_PROBLEM_
Using the listing below, please print exactly the lines from the one with "Click the Scheduled" through the one with "The height and". Leave out every picture.

_RECORDS FOR THIS TASK_
■ ■ ■ ■

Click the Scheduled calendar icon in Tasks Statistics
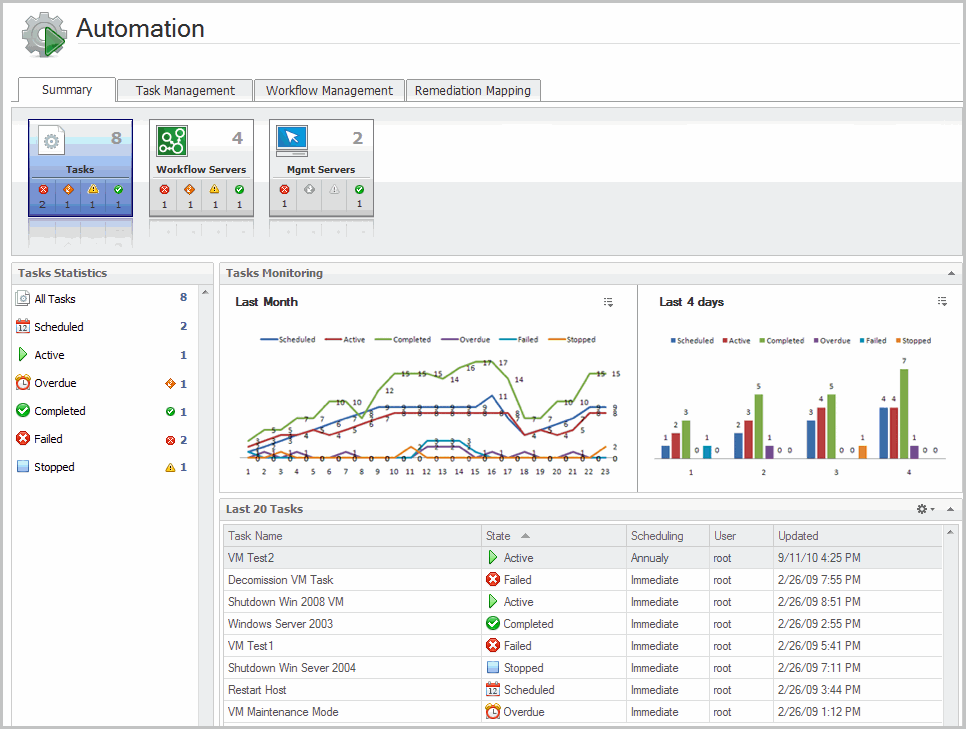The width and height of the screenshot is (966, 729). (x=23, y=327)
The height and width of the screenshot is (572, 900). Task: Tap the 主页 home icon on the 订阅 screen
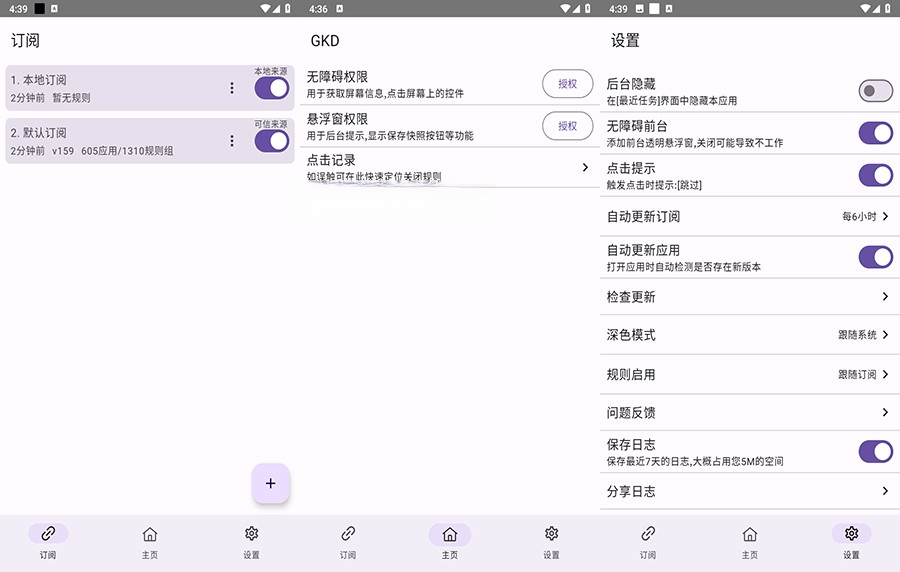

■ ■ ■ ■

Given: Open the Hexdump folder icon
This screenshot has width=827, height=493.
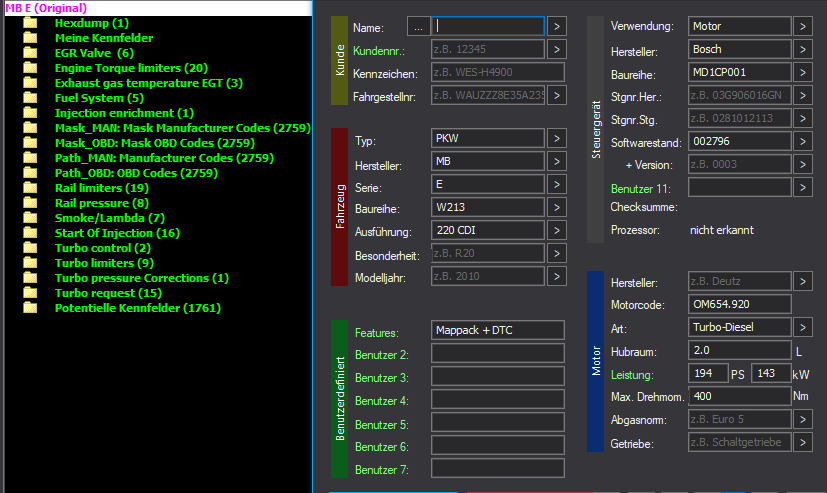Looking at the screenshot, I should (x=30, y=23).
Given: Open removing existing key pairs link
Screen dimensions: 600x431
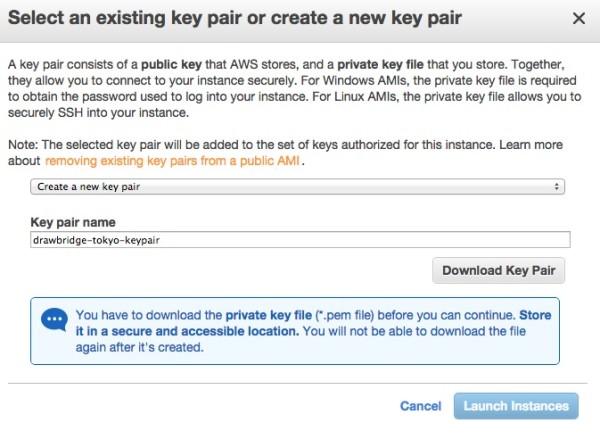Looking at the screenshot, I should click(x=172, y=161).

■ ■ ■ ■

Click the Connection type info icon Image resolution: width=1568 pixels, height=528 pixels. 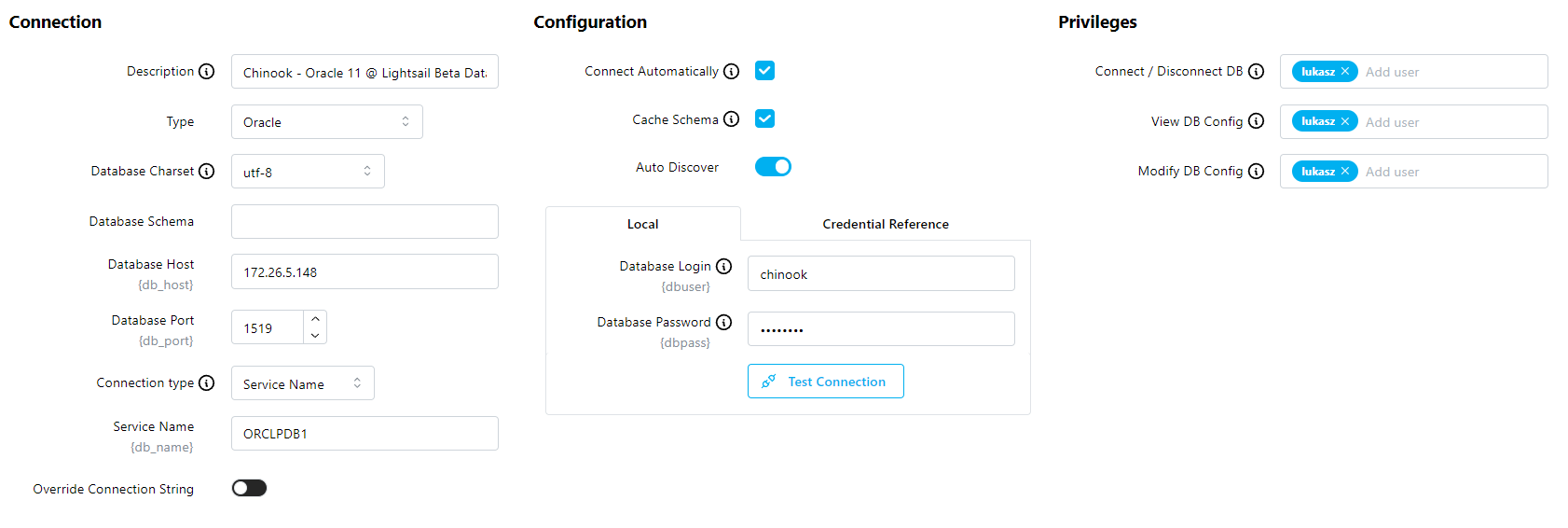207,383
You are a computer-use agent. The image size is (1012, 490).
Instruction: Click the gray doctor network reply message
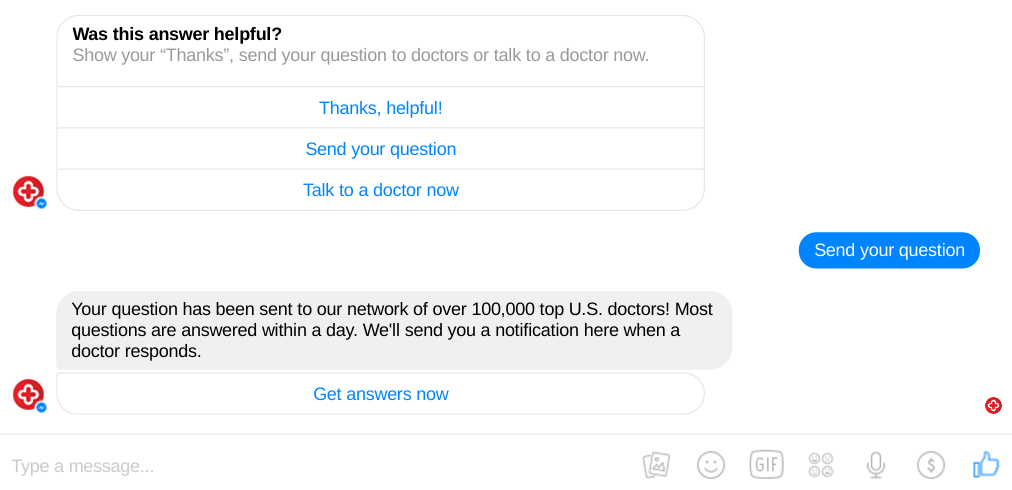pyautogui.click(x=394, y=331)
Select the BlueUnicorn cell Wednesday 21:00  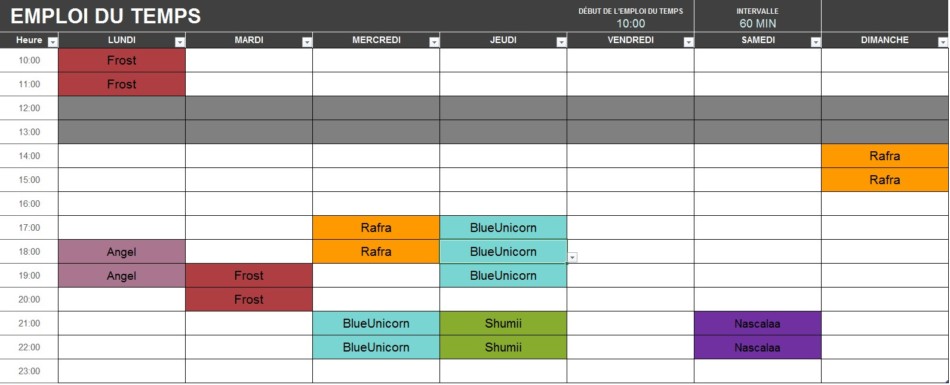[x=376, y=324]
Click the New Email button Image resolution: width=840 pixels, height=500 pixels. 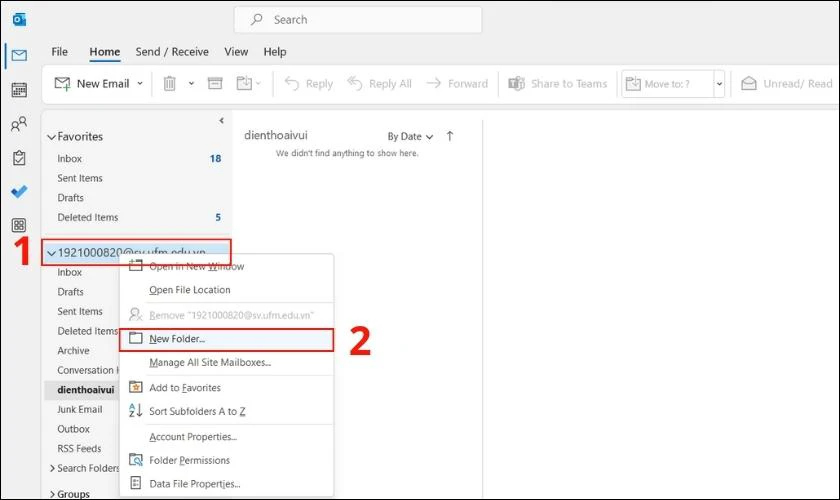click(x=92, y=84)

■ ■ ■ ■

_RESULT OF THIS TASK_
Click the Scheduled calendar icon in Tasks Statistics
The width and height of the screenshot is (966, 729). (x=23, y=327)
The height and width of the screenshot is (572, 900). Task: Tap the 主页 home icon on the 订阅 screen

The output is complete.